What We Know About David Price On the Red Sox

So David Price and the Red Sox have agreed to a seven-year deal worth $217 million, pending a physical that Price will presumably clear with some ease. As part of the terms, Price can opt out after year three, and sometimes pitchers do that, and sometimes they don’t. We’re in a weird place, where this was entirely predictable, for any number of reasons, and at the same time, we’re talking about the biggest pitcher contract in the history of the sport. That shouldn’t be something you just calmly nod at, but though this wasn’t a foregone conclusion, it was at least a popular guess. Price reunited with Dave Dombrowski on a team in need of an ace. Word is Boston blew the competition out of the water, which is what they figured to do.

Writing about these giant free-agent contracts is always a challenge. People want to know, “is it worth it?” and the bigger the contract, and the longer the contract, the more assumptions there are being made. You have to guess a player’s skill, and decline. You have to guess what a win is worth, now, and many years down the road. You have to guess at inflation, and around everything, you have to guess at a team’s success or failure. In the end, you’re left guessing. The teams themselves are left guessing. It’s not like they know the future much better than we do. It’s not like they understand injury risk much better than we do. Numbers are put on paper, and players sign on lines, and, subsequently, life happens. Each contract might turn out to be good, bad, or anywhere in between.

People want answers. There aren’t answers. Not that we know. Years down the road, we’ll all have opinions of the David Price contract with the Red Sox, but we can’t know what those opinions will be. I’m sorry to have to put it like that, but let’s leave this uncertainty behind, shall we? Let’s just focus on what we do know. That’s as much as can be done.

We know it’s a lot of money. The most money for a pitcher yet. And those big numbers dazzle us, and they frighten us, and they make us wonder how any player could ever be worth so much playing a game in a world so troubled. But this is the market, and though few other players will earn a Price-level salary, few other players have Price-level ability, and so the money does logically make sense. This isn’t far from what a reasonable estimate would’ve projected. There are actually ways to make it look like Boston is getting a deal, and while they probably aren’t, again, we’re making assumptions, or guesses. The market of the future is only so predictable.

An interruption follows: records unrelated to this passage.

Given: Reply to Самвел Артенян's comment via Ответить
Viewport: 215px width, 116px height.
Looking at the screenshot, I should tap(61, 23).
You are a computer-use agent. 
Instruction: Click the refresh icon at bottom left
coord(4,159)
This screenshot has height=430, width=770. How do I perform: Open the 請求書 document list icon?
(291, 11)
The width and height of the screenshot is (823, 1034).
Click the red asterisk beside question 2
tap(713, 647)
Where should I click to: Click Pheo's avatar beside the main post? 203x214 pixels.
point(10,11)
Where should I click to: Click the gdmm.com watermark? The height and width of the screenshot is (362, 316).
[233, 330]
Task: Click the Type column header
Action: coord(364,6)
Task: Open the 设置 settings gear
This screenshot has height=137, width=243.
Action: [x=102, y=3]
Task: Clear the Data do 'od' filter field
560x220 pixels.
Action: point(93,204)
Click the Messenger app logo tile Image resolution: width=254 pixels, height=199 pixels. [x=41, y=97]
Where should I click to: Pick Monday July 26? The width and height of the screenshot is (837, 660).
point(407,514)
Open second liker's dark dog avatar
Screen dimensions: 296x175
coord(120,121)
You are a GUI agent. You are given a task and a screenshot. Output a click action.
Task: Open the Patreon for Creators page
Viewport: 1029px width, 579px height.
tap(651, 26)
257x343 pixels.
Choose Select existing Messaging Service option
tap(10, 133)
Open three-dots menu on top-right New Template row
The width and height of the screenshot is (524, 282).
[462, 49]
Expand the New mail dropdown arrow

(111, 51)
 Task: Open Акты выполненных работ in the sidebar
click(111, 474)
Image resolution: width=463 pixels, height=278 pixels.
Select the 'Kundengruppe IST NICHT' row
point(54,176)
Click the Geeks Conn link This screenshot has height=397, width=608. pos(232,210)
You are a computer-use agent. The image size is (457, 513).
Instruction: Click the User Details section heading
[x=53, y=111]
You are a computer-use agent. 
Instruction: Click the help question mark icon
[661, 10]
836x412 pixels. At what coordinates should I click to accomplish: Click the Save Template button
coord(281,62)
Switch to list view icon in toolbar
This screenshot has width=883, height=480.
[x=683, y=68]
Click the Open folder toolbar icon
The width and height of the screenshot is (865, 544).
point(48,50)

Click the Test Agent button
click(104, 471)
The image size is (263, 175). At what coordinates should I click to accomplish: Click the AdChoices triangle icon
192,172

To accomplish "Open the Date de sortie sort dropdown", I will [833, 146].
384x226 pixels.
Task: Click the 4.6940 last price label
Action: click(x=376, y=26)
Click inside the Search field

We know the market changes. Or, we know inflation isn’t steady and consistent. I pulled up the last seven years of opening-day payrolls, just because this is a seven-year contract so I got the number “seven” in my head. Between 2010 and 2011, teams increased spending by just 2%. But between 2013 and 2014, teams increased spending by more than 11%, and between 2014 and 2015, they increased spending by more than 8%. We frequently guess at a 5% rate of inflation, and it’s in the ballpark of being true, probably, but we don’t know what it’ll be. Teams are always spending more. There’s so much money.

We know the Red Sox can afford this. Any ownership group would be able to afford this, but a contract worth $X on Boston is easier to take than a contract worth $X on Miami. The money’s worth the same, of course, but Boston just has more to play with. Over that same seven-year period, the Red Sox have bounced around in the top four of payrolls, and really it’s been going on longer than that; going back further just doesn’t matter. The Red Sox are equipped to deal with a certain amount of dead money, if they have to. Even if Price is overpaid by, say, $5 million a year, that leaves the Red Sox with an “effective” payroll of $5 million less than whatever big number they arrive at. The Red Sox will be fine. They’ll always have money.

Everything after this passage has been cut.